Wired vs wireless networks
OCR J277 Paper 1 sets 4–8 mark questions on networking hardware and the trade-offs between wired and wireless connections. You need to know the role of each piece of hardware and be able to compare wired and wireless on speed, range and security.
Network hardware
| Device | Role |
|---|---|
| NIC (Network Interface Card / Controller) | Hardware that lets a device connect to a network. Has a unique MAC address. Wired NIC has an Ethernet socket; wireless NIC has an antenna. |
| Switch | Connects devices on a wired LAN. Receives a frame, reads the destination MAC address, and forwards it only out of the port the destination is on. |
| Router | Connects different networks together (e.g. a home LAN to the internet). Routes packets using IP addresses; performs NAT in a home router. |
| Wireless Access Point (WAP) | Allows wireless devices to join a wired LAN. Often built into the same box as the home router. |
| Transmission media | Copper cable (cheap, slower), fibre-optic cable (fast, long-range, immune to electromagnetic interference), radio waves (Wi-Fi, no cabling). |
Wired vs wireless — comparison
| Property | Wired (Ethernet / fibre) | Wireless (Wi-Fi) |
|---|---|---|
| Speed | Generally faster and more consistent (Gigabit / 10 Gigabit Ethernet, fibre 100 Gbps+) | Slower, varies with distance and interference (Wi-Fi 6 ~1 Gbps in ideal conditions) |
| Range | Limited by cable length; needs cable everywhere | Limited by signal strength — typically 10–50 m indoors; weak through walls |
| Security | More secure — must physically connect to the cable to intercept | Less secure — radio signals broadcast; need encryption (WPA2/WPA3) |
| Setup cost | Higher — cabling and ducting | Lower — no cabling required |
| Mobility | Tethered to cable | Free to move within signal range |
| Reliability | Fewer errors; not affected by other Wi-Fi networks | More errors from interference, walls, distance |
How a switch differs from a hub
A hub is older — it broadcasts every frame to every port, wasting bandwidth and exposing data.
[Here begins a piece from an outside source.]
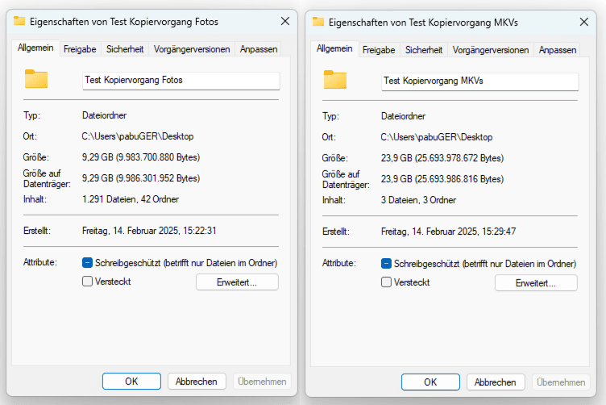This screenshot has width=606, height=405.
Task: Open Vorgängerversionen tab in MKVs dialog
Action: (491, 50)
A switch reads the destination MAC and forwards only to that port — faster, more secure, and now standard.
Common OCR exam mistakes
- Saying a switch routes between networks — that is a router. A switch only operates within a single LAN.
- Saying a router uses MAC addresses — routers use IP addresses; switches use MAC.
- Forgetting that wireless requires encryption to be reasonably secure.
- Listing devices without explaining what each does — OCR mark schemes want the role.